_TASK REQUIREMENTS_:
(a) Answer these questions about the Halloween recollection below:
(i) What street did the narrator live on until age 13?
(ii) What had the packing crate in front of the Andersons' house held?
(iii) How many kids did the police put on the bench?
(b) Carry on with the Halloween recollection below, starting right after its last sentence.

_SELECTION_:
A litle clean fun, and then a steely grip on the back of my neck.
Until I was 13, we lived in a row house in suburban South Jersey. There were five short streets of these sturdy brick structures. Four of the streets were named after famous Americans like Thomas Edison and Calvin Coolidge. My street, though, was Dill Avenue"“ maybe named after the famous pickle?

Anyhow, Halloween was a big deal for us kids. Not the day itself, but the nights leading up to it: Soap Night, Chalk Night, Clothesline Night, and then Mischief Night. We'd dress in dark clothes and scurry through the alleys behind our houses, or make guerrilla forays out into the larger neighborhood of single homes, bent on our puerile, predictable pranks.

We were typical '50 suburban kids, respectful of the laws and mores of our times, and our Halloween hijinks were more a product of tradition than any kind of malicious intent. We'd heard tales, though, of kids peeing in milk bottles and then leaning them against doors and ringing the bell, or shitting in paper bags, lighting them, and throwing them on porches to await the gross results when homeowners would try to stamp them out.

But these were suburban myths to us, nothing we'd ever try ourselves. It was a long way in time and times from our Halloween activities to aberrations like Devil's Night in Detroit, when until recently the night before Halloween was a nightmare of unbridled arson and mayhem.

But even in our '50s suburbs, lines were occasionally crossed, both inadvertently and otherwise.

A shiny new Ford sedan, until….

One chilly Clothesline Night, as a half moon sailed silently from cloud to cloud, we were on Coolidge Avenue, headed for more alley creeping, when we spied, in front of the Andersons' house, a large packing crate that had held a new refrigerator. The Andersons' shiny new Ford sedan was parked in front of the house, and one of us came up with the idea of hoisting the crate onto the car roof. We had it almost on the roof when we saw the nails glinting from the bottom. We didn't stop. I can still hear the scrape of the nails on the pristine factory paint.

We took off like scalded dogs, and a half-hour later we were cutting clotheslines a few blocks away when we were surrounded by flashlight-wielding cops and hauled off to the police station.

They put the three of us on a bench against the wall and went on with their cop talk and business, seemingly forgetting about us. It was a time-tested torture ploy that worked on us like a witch's charm, and the endless minutes grew even longer while we awaited our judicial fate, our imaginations churning and our six eyes finally riveted to the dirty tile floor.

_PROVIDED RECORDS_:
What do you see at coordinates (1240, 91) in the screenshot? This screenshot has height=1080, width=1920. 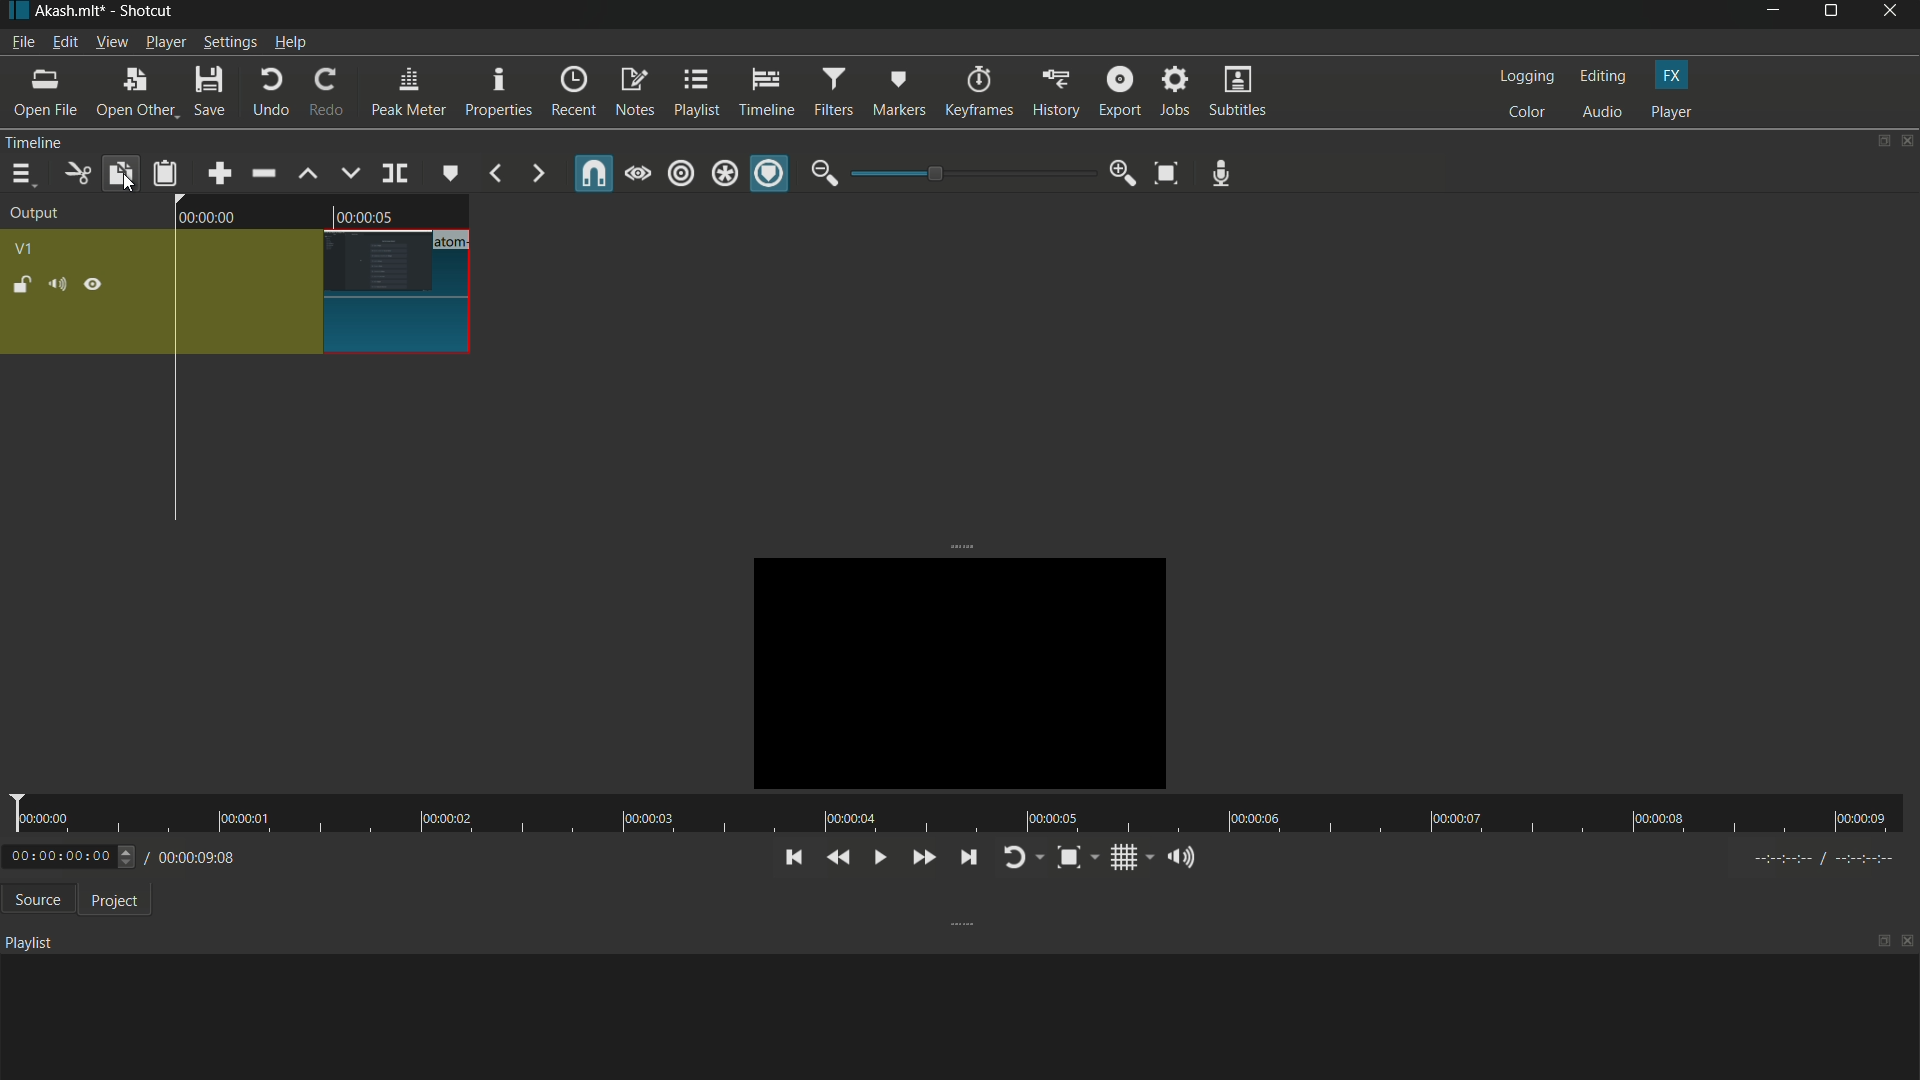 I see `subtitles` at bounding box center [1240, 91].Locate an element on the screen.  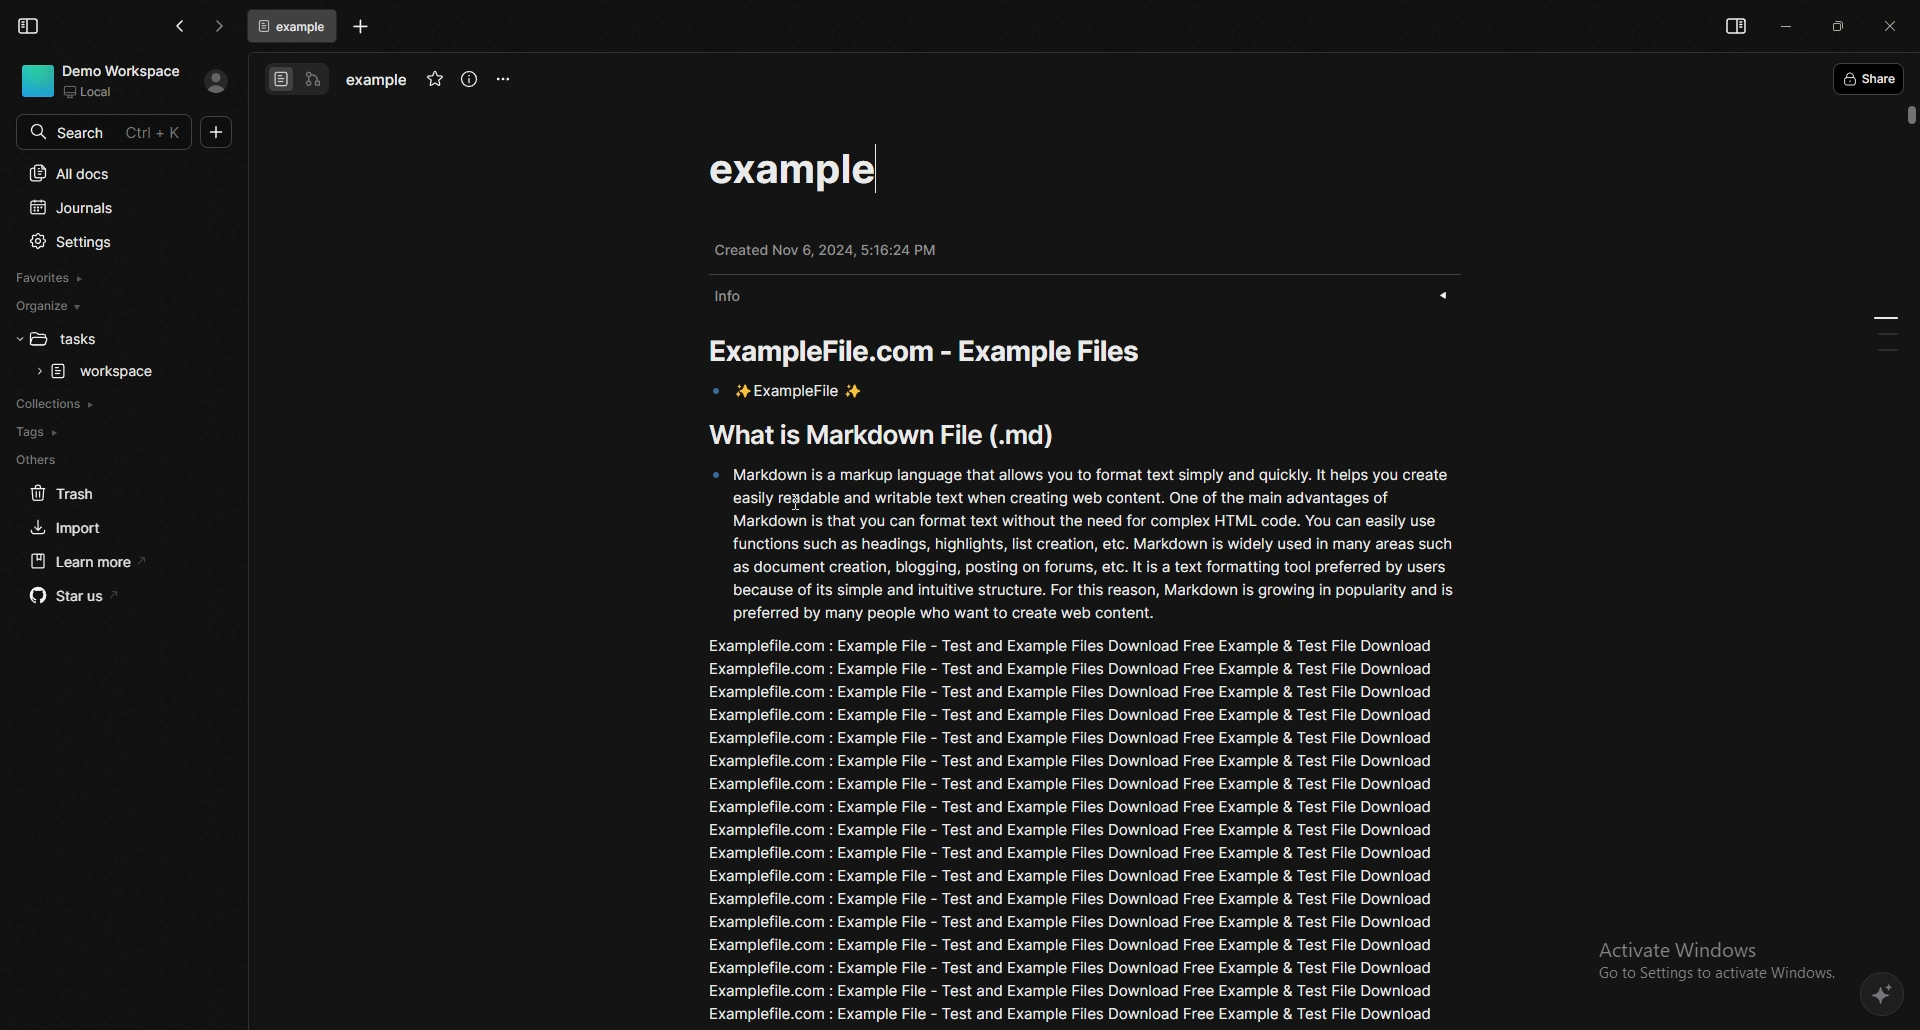
Activate Windows
Go to Settings to activate Windows. is located at coordinates (1710, 959).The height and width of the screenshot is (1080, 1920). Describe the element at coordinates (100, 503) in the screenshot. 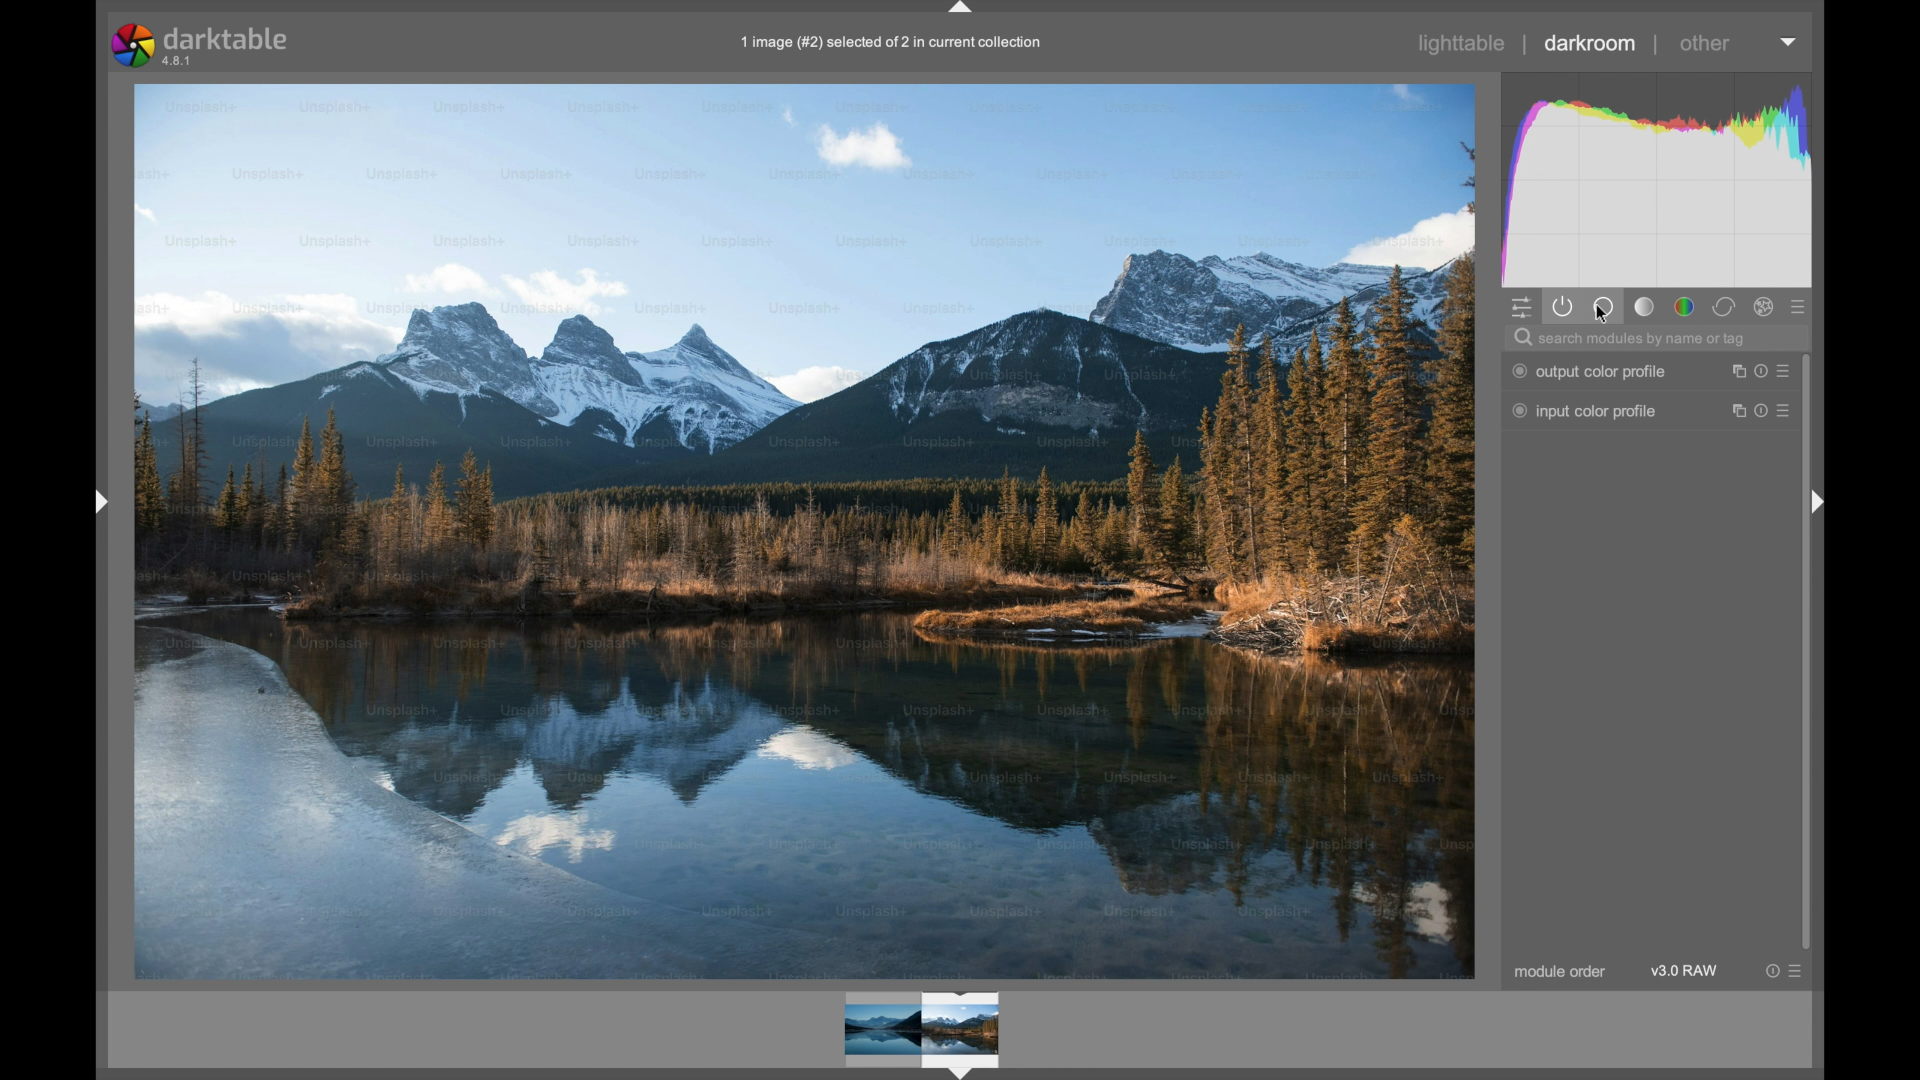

_EXPECTED OUTPUTS_:
(a)
(i) Dill Avenue
(ii) A new refrigerator
(iii) Three

(b)
Our hearts cringed in unison

When the suspense was almost unbearable, the spell was broken by the entrance of Mr. Anderson to report his severely scratched new Ford sedan. A new paint job would be in order and the miscreants must be found and made to pay. We sneaked looks at each other, fear alive in our guilty eyes. This was now serious business.

"Do you have any idea who it was?" the desk sergeant asked Mr. Anderson.

It was then that Mr. Anderson seemed to notice us for the first time and looked at us thoughtfully. Our hearts cringed in unison.

"Not really. Neighborhood kids, I guess."

Oh, God, thank you, thank you.

The cops cut us loose shortly. They gave us five minutes to get home with the warning that they'd be calling our parents shortly.

We made it in three and, of course, there were no calls. But every time the phone rang for the next three days, we thought the jig was up. Those cops really knew their business.

Our mysterious neighbor

By the following year, our fear had faded to a slight tremor, and so we were out again. I had just cut the clothesline behind the Buchanans' house. Old man Buchanan had a pencil mustache and sold insurance, and his son Donald was rarely seen, silently boarding the bus to Drexel every morning and just as silently returning in the late afternoon. He wore plastic specs and was very muscular.

The Buchanans' clothesline in hand, I was making for the fence when a steely grip tightened around the back of my scrawny neck. My boys promptly scattered to the cold suburban winds (no honor among clothesline cutters).

"You like clotheslines, huh?" Donald Buchanan hissed in my ear. "OK, then. We'll see how you like clotheslines."

He led me by the neck grip around to the street and tied me securely to a thick tree by the very clothesline that was the matrix of my misery. He rummaged in my pockets until he found my penknife and brandished it threateningly in my face. Then he went inside the house.

Weighing my options

There I was, tied to a tree in my own neighborhood. I could barely believe it. I thought about yelling for help, but decided against it because the question would naturally arise how I'd gotten there and the last thing I wanted was another trip to the police station. My boys peeped around the corner a couple times, but I knew they lacked the raw courage to set me free. I was on my own.

Time again worked its dark magic. I was finally totally convinced that Donald Buchanan was going to emerge from the house and cut my throat with my own penknife.

After what seemed like hours, he appeared, brandishing the knife. I was scared silent. He cut my bonds and chucked the knife across the nearby railroad tracks into the weeds. He uttered not a word and went back inside. I scrammed.

The next year, on a quiet summer night, Donald Buchanan put a bullet through his head.

Happy Halloween.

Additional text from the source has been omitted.